Alewife Geometry Quiz
Given: the Quad and the Triangle are contiguous shapes.
Given: the Quad and the Triangle do not intersect.
Given: a straight line (or lines) could connect The Quad and the Triangle at various points.
Theorem: Connecting the Quad and the Triangle would dramatically improve circulation, enhance quality of life for residents and commuters, and increase property values in both areas.
Proof: The theorem is true Q.E.D., but planning vision and political will to act are sorely lacking.
For those not well versed in the geometric jargon of the The Concord Alewife Planning Study, the Quad and the Triangle are the names given to the 190 acres lying west of Alewife Brook Parkway and bounded to the north and south by Concord Avenue and Route 2. They are contiguous but not connected by virtue of the Metro North commuter rail tracks running east-west between them.
The Quad (130 acres) and the Triangle (60 acres) present both tremendous opportunities and immense challenges for future planning and development at the western frontier of Cambridge. In the past ten years, these two districts have added almost 2000 units of housing, and at least 1100 more are in the known pipeline. (Note that these numbers don’t include development immediately outside the study area, including large projects and proposals on Rindge Avenue, New Street, Bay State Road, and at the former Tokyo Restaurant site). Yet none of the new vehicle, pedestrian, or bike connections envisioned in the 2005 study has come to pass. A long talked-about pedestrian and bike bridge across the railroad tracks from (somewhere on) Fawcett Street in the Quad to (somewhere on) Cambridge Park Drive in the Triangle is finally being studied, but such a bridge is years — and several million dollars — from completion.

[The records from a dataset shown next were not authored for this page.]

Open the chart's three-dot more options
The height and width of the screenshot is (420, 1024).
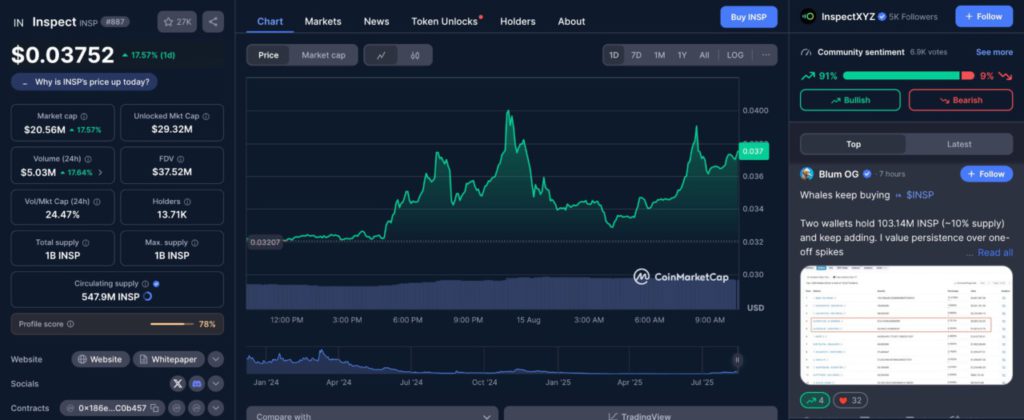(766, 55)
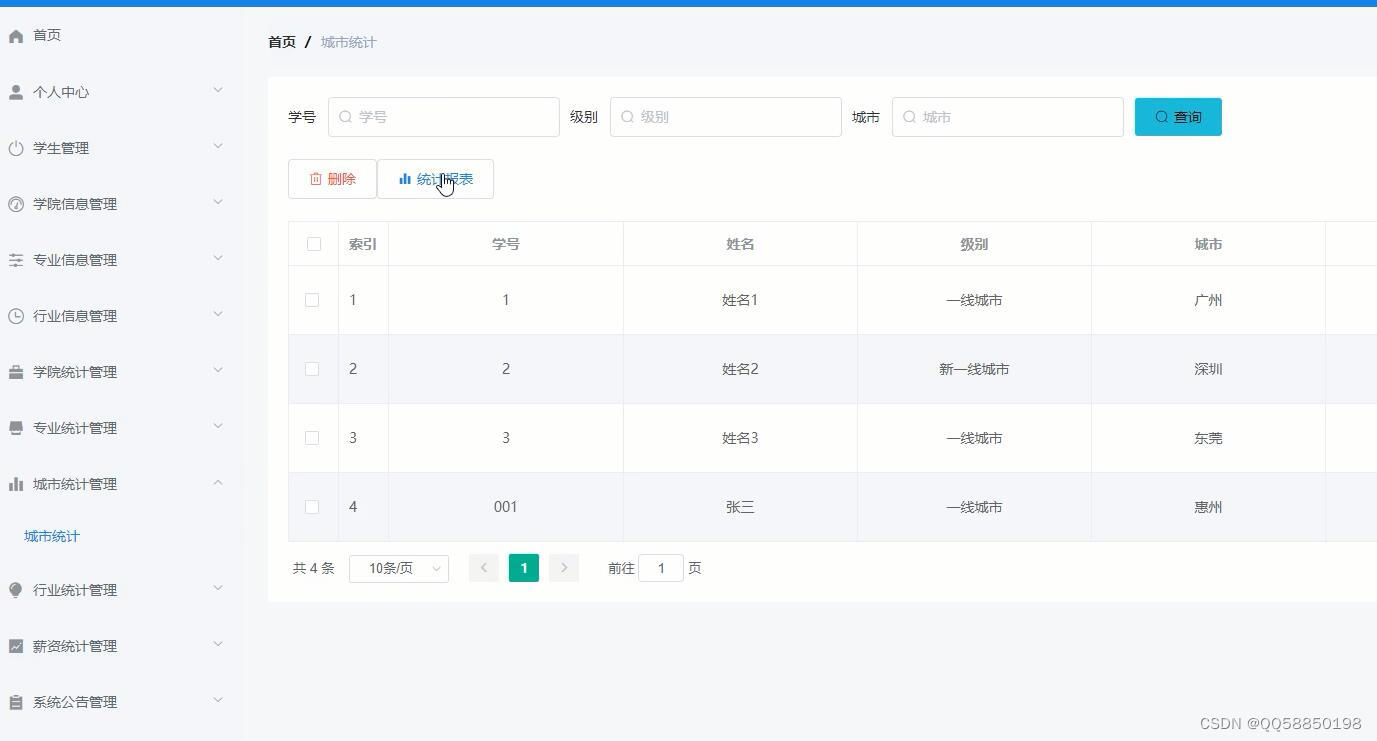Click 首页 in the breadcrumb trail
1377x741 pixels.
coord(281,42)
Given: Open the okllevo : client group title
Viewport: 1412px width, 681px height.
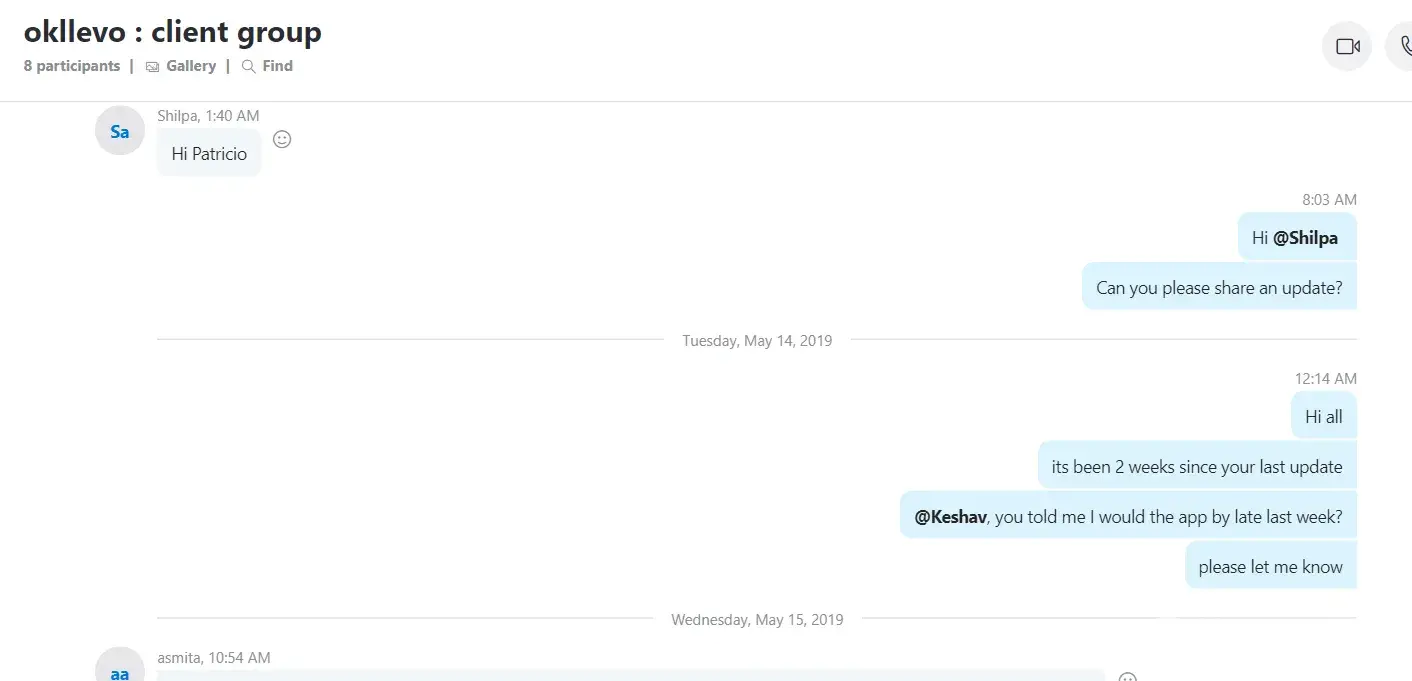Looking at the screenshot, I should point(173,32).
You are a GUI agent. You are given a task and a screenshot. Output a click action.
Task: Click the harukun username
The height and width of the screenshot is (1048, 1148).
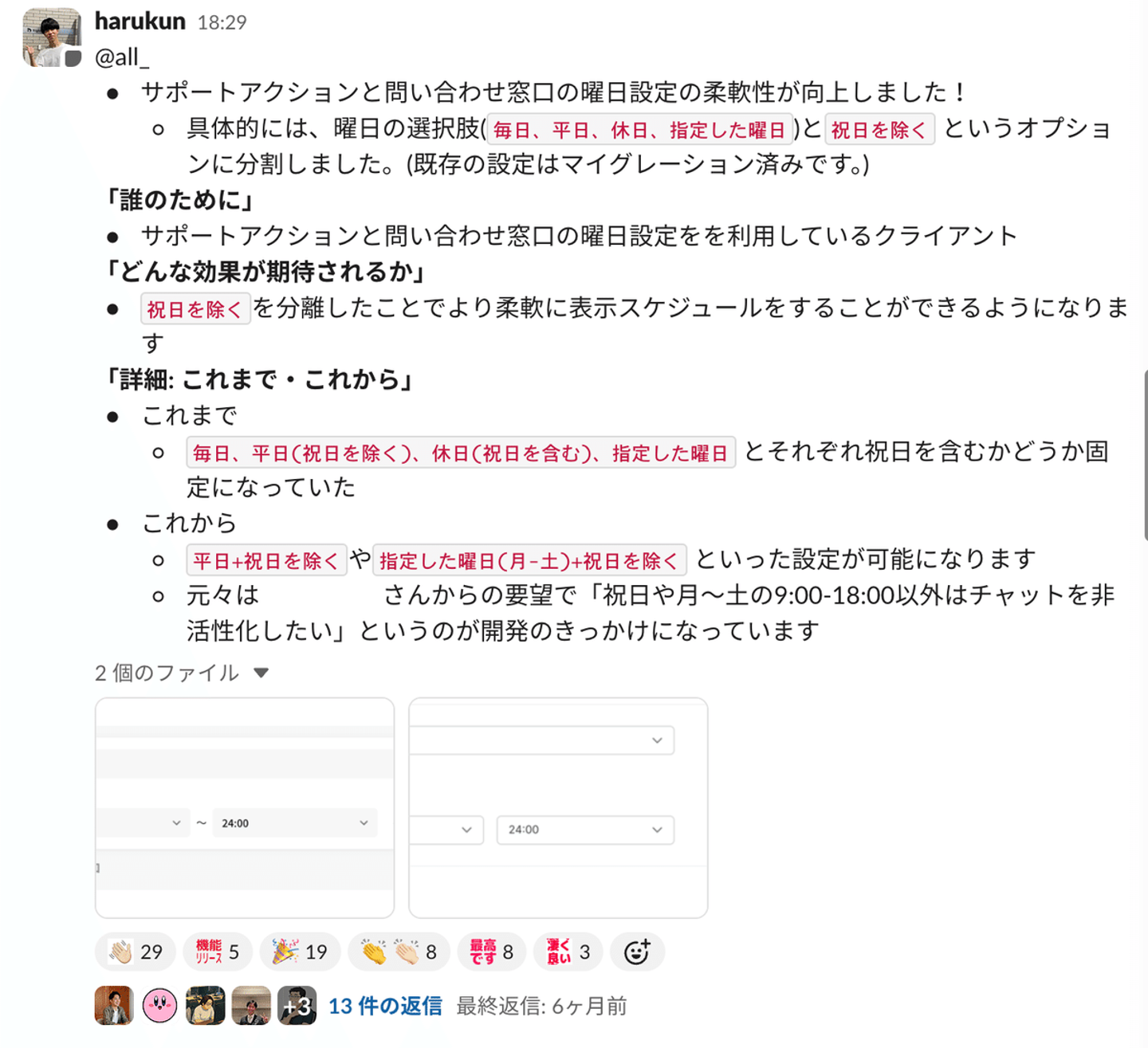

And no one is talking about new connections for cars and buses, even though traffic congestion along Fresh Pond Parkway through Alewife, the rotaries, and beyond is a perennial and growing source of frustration. To insist that traffic on the parkway is a regional problem that Cambridge cannot control ignores the impact that adding thousands of new residents to the Quad and Triangle is bound to have. Even if the majority of these new residents do commute by public transportation, as hoped, many of them will still use cars in their daily lives. And without new crossings, the already overburdened parkway remains the only road connecting the Quad, the Triangle, and all points beyond.
The surge in residential development in the Triangle (1000+ new units along the Cambridge Park Drive, plus hundreds more on Route 2,) is appropriately transit-centered, as the Alewife T is easily walkable from within the Triangle district. (To note, Cambridge Park Drive is a cul-de-sac and those buildings and Vox On Two share a single vehicle egress on and off Route 2.) But the massive development spree underway in the Quad cannot be justified until similar connections for pedestrians, cyclists, cars, and buses exist there, as well. Property values in both areas would most certainly increase with improved circulation, so why isn’t the City demanding that developers of these parcels help underwrite the cost of constructing new roads, multi-use paths, and railroad crossings within and between the Quad and the Triangle?
For that matter, with so much new development clustered on both sides of the commuter rail tracks, why isn’t Cambridge pushing Metro North to provide a new rail station at Alewife, similar to what is happening at Boston Landing in Brighton? Such a project would better serve both commuters transiting the Route 2 corridor and the many new local residents moving into the area.
In the end, the lack of connections reveals a failure of both vision and political will. It’s not a geometry or an engineering problem, or even a budgetary matter. No, it’s simply the Great Alewife Disconnect, and it’s a crying shame.